Live stem (\(CF_{mr\_ livestem}\); gC m^-2 s^-1), live coarse root (\(CF_{mr\_ livecroot}\); gC m^-2 s^-1), and fine root (\(CF_{mr\_ froot}\); gC m^-2 s^-1) maintenance respiration are calculated as the product of a nitrogen-scaled base respiration rate and a Q10-based temperature scaling. \(MR_{base}\) (gC gN^-1 s^-1) represents the base respiration rate per unit nitrogen, \(MR_{Q10}\) (= 1.5) is the temperature sensitivity for maintenance respiration, and \(T_{2m}\) (°C) is the air temperature at 2m height. \(NS_{livestem}\) (gN m^-2 live stem), \(NS_{livecroot}\) (gN m^-2 live coarse root), and \(NS_{froot}\) (gN m^-2 fine root) represent nitrogen content per unit area for live stem, live coarse root, and fine root, respectively. Finally, fine root respiration is calculated as the sum of contributions from each soil level j. \(rootfr_{j}\) represents the fraction of fine roots distributed in soil level j and \(Ts_{j}\) (°C) is the soil temperature at level j. Thus,

Live stem maintenance respiration carbon flux is calculated as:

(2.18.2)\[CF_{mr\_ livestem} =NS_{livestem} MR_{base} MR_{Q10} ^{(T_{2m} -20)/10}\]

Live coarse root respiration carbon flux is calculated as:

(2.18.3)\[CF_{mr\_ livecroot} =NS_{livecroot} MR_{base} MR_{Q10} ^{(T_{2m} -20)/10}\]

Fine root maintenance respiration carbon flux is calculated as:

(2.18.4)\[CF_{mr\_ froot} =\sum _{j=1}^{nlevsoi}NS_{froot} rootfr_{j} MR_{base} MR_{Q10} ^{(Ts_{j} -20)/10}\]

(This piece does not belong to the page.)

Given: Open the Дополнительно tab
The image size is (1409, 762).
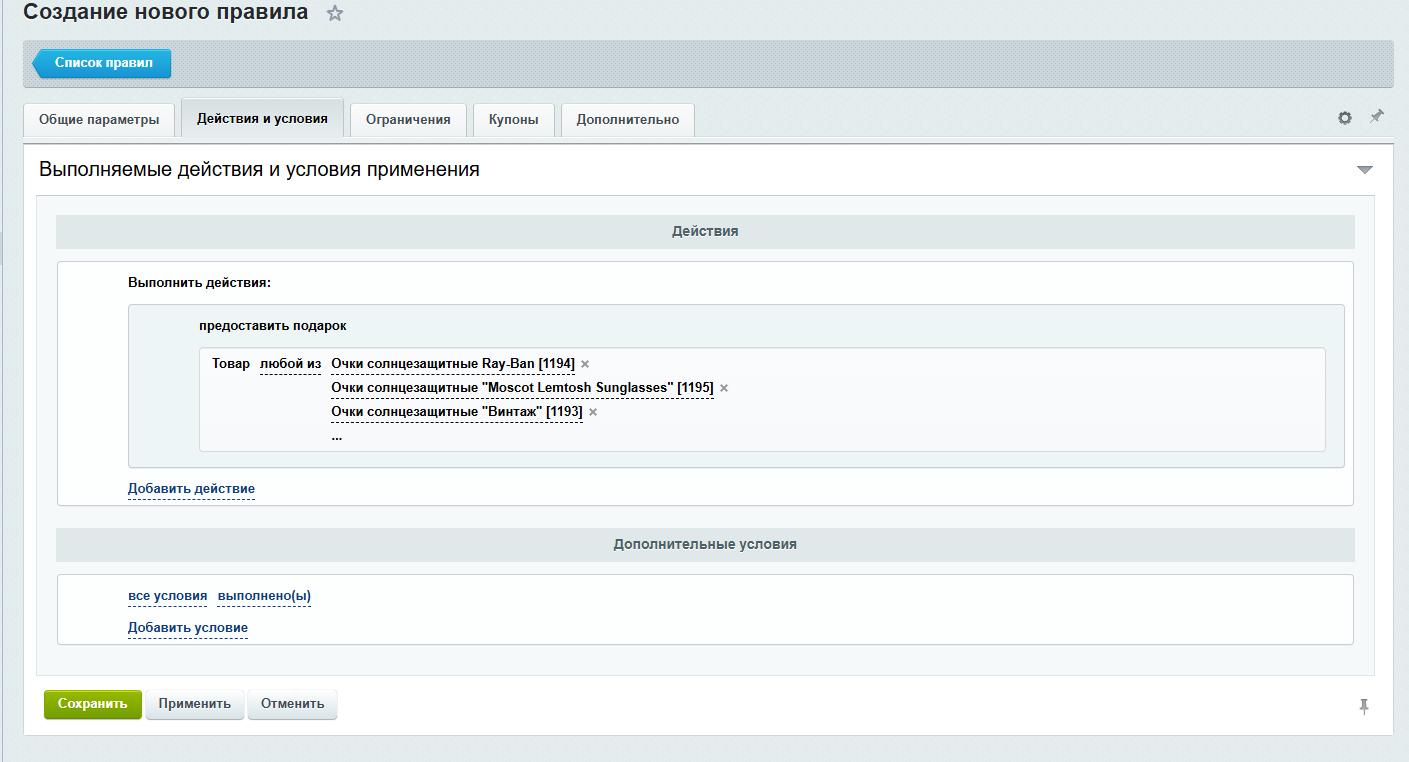Looking at the screenshot, I should (x=627, y=119).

The total maintenance respiration cost (\(CF_{mr}\); gC m^-2 s^-1) is then calculated as the sum of leaf (\(CF_{mr\_ leaf}\)), fine root (\(CF_{mr\_ froot}\)), live stem (\(CF_{mr\_ livestem}\)), and live coarse root (\(CF_{mr\_ livecroot}\)) components:

(2.18.5)\[CF_{mr} =CF_{mr\_ leaf} +CF_{mr\_ froot} +CF_{mr\_ livestem} +CF_{mr\_ livecroot}\]

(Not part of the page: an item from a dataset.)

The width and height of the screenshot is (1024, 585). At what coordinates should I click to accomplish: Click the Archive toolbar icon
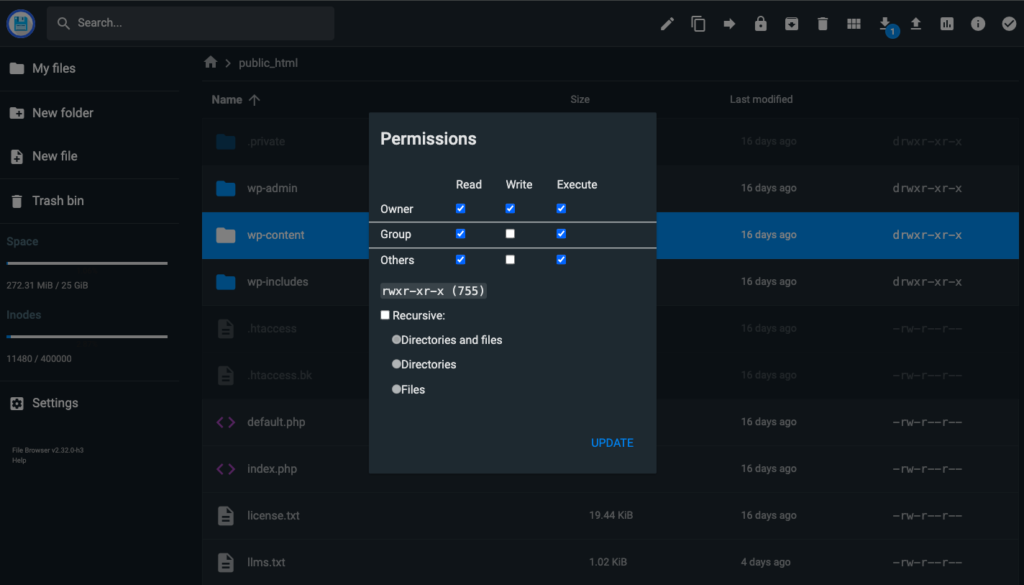tap(791, 23)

Table 2.18.1 Atkin leaf respiration model intercept values.

Plant functional type	\(i_{atkin}\)
NET Temperate	1.5
NET Boreal	1.42
NDT Boreal	1.22
BET Tropical	1.93
BET temperate	1.82
BDT tropical	1.5
BDT temperate	1.64
BDT boreal	1.41
BES temperate	2.07
BDS temperate	2.07
BDS boreal	2.07
C3 arctic grass	2.2
C3 grass	2.35
C4 grass	2.2

Note that, for woody vegetation, maintenance respiration costs are not calculated for dead stem and dead coarse root components. These components are assumed to consist of dead xylem cells with no metabolic function. By separating the small live component of the woody tissue (ray parenchyma, phloem, and sheathing lateral meristem cells) from the larger fraction of dead woody tissue, it is reasonable to assume a common base maintenance respiration rate for all live tissue types.

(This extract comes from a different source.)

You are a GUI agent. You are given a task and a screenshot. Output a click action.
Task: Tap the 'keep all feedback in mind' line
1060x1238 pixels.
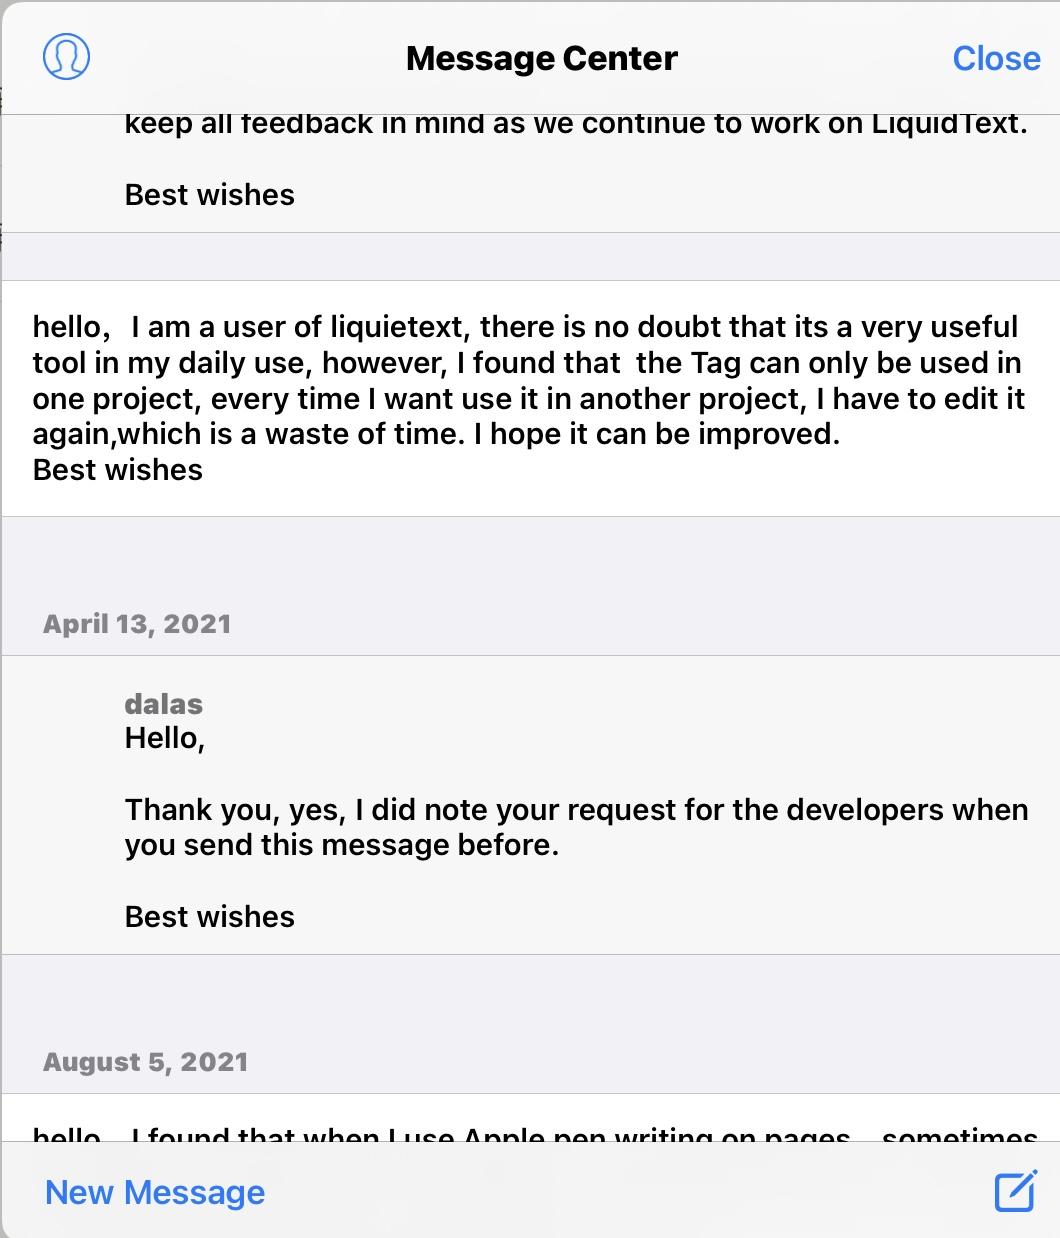tap(576, 124)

2.18.1.2. Growth Respiration

Growth respiration is calculated as a factor of 0.11 times the total carbon allocated to new growth (\(CF_{growth}\)) after allocating carbon for N acquisition (see Chapter 2.20) on a given timestep, based on construction costs for a range of woody and non-woody tissues. Estimates of the growth respiration flux were revised downward following Atkin et al. (2017). For new carbon and nitrogen allocation that enters storage pools for subsequent display, it is not clear what fraction of the associated growth respiration should occur at the time of initial allocation, and what fraction should occur later, at the time of display of new growth from storage. Eddy covariance estimates of carbon fluxes in forest ecosystems suggest that the growth respiration associated with transfer of allocated carbon and nitrogen from storage into displayed tissue is not significant (Churkina et al. 2003), so it is assumed in CLM that all of the growth respiration cost is incurred at the time of initial allocation, regardless of the fraction of allocation that is displayed immediately (i.e. regardless of the value of \(f_{cur}\), section 2.20.4). This behavior is parameterized in such a way that if future research suggests that some fraction of the growth respiration cost should be incurred at the time of display from storage, a simple parameter modification will effect the change. [1]

[1]

Parameter \(\text{grpnow}\) in routines CNGRespMod.F90 and CNAllocationMod.F90, currently set to 1.0, could be changed to a smaller value to transfer some portion (1 - \(\text{grpnow}\) ) of the growth respiration forward in time to occur at the time of growth display from storage.